# BRIEF:
Repeat the lines below exactly as written, please, from the line with "1080x526 pixels." to the line with "This screenshot has height=464, width=812.", both lines included, and no others.

# MATERIAL SHOWN:
----

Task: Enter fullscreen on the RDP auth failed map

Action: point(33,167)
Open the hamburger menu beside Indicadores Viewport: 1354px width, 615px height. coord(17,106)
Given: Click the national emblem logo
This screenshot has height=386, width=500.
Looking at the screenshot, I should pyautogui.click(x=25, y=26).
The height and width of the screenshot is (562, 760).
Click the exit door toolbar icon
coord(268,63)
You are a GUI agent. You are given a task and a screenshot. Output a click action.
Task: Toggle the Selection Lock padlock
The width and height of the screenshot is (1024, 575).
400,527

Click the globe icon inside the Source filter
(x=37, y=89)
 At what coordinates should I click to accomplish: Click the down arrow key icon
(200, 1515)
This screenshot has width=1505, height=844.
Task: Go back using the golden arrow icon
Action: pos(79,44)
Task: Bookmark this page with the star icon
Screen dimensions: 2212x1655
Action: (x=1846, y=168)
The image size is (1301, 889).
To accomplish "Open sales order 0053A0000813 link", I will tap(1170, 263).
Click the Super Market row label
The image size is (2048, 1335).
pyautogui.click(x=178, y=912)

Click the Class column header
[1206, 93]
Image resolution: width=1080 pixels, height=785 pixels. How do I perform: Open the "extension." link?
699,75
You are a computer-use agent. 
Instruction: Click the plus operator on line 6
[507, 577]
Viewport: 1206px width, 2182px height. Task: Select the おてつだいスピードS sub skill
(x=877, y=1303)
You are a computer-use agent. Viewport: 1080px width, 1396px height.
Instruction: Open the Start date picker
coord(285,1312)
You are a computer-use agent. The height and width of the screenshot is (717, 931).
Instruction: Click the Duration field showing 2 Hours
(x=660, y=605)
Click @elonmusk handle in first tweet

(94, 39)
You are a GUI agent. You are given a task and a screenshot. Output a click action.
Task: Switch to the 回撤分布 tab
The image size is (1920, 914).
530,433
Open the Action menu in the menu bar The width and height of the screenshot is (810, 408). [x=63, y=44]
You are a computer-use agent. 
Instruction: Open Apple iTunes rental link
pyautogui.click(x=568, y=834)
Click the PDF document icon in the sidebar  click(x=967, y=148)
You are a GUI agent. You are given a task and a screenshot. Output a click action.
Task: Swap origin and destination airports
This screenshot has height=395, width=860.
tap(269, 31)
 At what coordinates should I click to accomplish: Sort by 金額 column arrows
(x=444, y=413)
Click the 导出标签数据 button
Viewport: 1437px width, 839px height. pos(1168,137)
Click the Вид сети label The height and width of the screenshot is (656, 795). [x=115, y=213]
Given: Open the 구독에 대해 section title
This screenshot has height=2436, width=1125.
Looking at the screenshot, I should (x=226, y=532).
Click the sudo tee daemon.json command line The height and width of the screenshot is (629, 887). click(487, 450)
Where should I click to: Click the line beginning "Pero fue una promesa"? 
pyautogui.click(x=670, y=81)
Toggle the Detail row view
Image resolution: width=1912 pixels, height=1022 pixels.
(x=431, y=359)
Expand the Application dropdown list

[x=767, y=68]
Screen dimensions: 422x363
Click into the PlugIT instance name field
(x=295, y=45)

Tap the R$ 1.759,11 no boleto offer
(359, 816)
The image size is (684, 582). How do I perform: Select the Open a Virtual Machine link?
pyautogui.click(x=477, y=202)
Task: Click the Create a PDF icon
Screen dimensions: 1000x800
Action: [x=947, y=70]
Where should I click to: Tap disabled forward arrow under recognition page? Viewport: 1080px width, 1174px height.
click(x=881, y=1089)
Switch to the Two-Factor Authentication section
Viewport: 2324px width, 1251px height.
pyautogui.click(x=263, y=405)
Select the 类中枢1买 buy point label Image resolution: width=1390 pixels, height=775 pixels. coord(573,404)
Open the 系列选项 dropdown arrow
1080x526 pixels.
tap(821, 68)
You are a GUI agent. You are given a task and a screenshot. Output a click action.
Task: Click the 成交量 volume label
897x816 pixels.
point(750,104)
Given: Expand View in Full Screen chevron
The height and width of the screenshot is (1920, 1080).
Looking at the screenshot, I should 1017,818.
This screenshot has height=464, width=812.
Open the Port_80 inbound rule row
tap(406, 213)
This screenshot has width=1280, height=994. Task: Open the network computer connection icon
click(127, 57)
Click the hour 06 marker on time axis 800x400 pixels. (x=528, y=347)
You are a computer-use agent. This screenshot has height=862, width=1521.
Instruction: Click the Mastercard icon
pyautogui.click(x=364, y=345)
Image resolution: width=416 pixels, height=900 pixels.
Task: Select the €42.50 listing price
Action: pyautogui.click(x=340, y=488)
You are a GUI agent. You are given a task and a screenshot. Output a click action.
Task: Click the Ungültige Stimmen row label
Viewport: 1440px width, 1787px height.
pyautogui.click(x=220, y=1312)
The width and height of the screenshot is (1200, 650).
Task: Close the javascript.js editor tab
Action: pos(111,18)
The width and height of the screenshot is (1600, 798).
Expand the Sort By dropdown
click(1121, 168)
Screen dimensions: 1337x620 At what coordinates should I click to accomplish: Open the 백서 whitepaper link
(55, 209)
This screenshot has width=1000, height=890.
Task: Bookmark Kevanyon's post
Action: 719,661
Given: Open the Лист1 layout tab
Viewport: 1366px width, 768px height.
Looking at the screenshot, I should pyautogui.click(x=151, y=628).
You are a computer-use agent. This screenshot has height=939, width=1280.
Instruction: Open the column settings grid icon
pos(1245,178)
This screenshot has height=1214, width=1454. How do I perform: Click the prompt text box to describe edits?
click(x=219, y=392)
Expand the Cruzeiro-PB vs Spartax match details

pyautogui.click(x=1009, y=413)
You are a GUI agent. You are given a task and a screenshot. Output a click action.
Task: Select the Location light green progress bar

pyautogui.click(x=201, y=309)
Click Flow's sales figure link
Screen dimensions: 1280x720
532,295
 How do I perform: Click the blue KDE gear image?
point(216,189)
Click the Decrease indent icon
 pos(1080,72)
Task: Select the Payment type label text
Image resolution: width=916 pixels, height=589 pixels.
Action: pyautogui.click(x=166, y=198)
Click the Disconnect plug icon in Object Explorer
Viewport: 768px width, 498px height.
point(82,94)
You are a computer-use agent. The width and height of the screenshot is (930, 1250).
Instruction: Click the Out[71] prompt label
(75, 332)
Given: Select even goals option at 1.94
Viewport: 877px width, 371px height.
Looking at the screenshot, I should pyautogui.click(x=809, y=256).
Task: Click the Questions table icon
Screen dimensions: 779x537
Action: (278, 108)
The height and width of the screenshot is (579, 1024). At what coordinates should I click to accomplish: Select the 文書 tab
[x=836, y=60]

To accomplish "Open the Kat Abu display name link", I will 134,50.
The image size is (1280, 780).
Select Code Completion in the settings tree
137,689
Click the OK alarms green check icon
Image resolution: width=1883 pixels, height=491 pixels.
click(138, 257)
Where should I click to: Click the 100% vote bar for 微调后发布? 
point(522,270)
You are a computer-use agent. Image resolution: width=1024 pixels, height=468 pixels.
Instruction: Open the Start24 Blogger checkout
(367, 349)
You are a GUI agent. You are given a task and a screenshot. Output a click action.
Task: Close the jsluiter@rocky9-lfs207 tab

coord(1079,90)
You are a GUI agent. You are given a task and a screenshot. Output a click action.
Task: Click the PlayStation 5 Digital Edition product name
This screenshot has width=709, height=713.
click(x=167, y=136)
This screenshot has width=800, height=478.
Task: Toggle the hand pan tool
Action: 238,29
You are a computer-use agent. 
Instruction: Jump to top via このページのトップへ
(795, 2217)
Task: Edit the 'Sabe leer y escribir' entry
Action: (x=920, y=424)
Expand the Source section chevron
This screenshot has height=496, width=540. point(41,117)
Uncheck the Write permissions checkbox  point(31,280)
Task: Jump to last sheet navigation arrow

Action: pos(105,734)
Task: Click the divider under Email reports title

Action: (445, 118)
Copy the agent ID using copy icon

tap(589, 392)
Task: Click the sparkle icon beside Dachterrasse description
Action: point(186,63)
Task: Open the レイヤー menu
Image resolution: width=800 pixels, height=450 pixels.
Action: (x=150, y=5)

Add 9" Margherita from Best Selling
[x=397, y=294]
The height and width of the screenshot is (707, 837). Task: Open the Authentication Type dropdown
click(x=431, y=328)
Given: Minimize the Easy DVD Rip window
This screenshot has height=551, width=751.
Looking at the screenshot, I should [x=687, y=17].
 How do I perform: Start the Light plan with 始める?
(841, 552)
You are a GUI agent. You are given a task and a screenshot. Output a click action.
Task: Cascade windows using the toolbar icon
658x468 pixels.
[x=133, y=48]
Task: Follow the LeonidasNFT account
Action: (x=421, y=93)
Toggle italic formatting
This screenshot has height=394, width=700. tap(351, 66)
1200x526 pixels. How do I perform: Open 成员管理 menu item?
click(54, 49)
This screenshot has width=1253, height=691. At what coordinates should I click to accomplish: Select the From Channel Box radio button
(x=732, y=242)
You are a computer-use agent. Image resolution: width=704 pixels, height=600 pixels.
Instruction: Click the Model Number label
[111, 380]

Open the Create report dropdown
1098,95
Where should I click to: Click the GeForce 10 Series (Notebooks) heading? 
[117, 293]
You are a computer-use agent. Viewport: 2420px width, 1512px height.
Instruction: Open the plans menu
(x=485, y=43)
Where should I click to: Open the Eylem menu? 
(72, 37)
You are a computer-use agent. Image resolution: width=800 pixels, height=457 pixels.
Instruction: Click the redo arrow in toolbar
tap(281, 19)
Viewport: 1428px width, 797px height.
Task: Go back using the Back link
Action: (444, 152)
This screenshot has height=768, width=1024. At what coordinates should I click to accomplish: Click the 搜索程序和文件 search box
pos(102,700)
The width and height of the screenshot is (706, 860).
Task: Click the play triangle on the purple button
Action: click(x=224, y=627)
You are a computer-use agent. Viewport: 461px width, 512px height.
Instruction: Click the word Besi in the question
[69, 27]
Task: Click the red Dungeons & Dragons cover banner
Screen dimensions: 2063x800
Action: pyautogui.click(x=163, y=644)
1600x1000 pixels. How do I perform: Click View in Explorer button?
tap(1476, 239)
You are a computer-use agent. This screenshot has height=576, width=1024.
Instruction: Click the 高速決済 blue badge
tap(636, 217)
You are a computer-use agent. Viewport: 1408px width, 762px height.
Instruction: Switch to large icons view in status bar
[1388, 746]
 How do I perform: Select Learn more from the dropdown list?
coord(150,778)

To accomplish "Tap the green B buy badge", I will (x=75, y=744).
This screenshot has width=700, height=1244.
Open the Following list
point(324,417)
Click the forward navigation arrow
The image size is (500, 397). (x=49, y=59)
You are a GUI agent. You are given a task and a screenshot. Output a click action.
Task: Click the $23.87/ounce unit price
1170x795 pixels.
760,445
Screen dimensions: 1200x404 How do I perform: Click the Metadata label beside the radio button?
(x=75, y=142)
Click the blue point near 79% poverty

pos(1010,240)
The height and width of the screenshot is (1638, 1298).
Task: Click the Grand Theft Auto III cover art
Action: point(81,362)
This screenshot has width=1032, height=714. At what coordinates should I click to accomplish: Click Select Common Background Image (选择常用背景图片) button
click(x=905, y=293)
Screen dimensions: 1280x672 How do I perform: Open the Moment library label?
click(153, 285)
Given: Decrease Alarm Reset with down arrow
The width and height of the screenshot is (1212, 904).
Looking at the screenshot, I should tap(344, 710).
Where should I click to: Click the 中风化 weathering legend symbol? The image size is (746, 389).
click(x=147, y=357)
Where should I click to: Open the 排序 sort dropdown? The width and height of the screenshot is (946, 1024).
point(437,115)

----

# FINISHED EXERCISE:
1080x526 pixels.
tap(821, 68)
You are a GUI agent. You are given a task and a screenshot. Output a click action.
Task: Click the 成交量 volume label
897x816 pixels.
point(750,104)
Given: Expand View in Full Screen chevron
The height and width of the screenshot is (1920, 1080).
Looking at the screenshot, I should 1017,818.
This screenshot has height=464, width=812.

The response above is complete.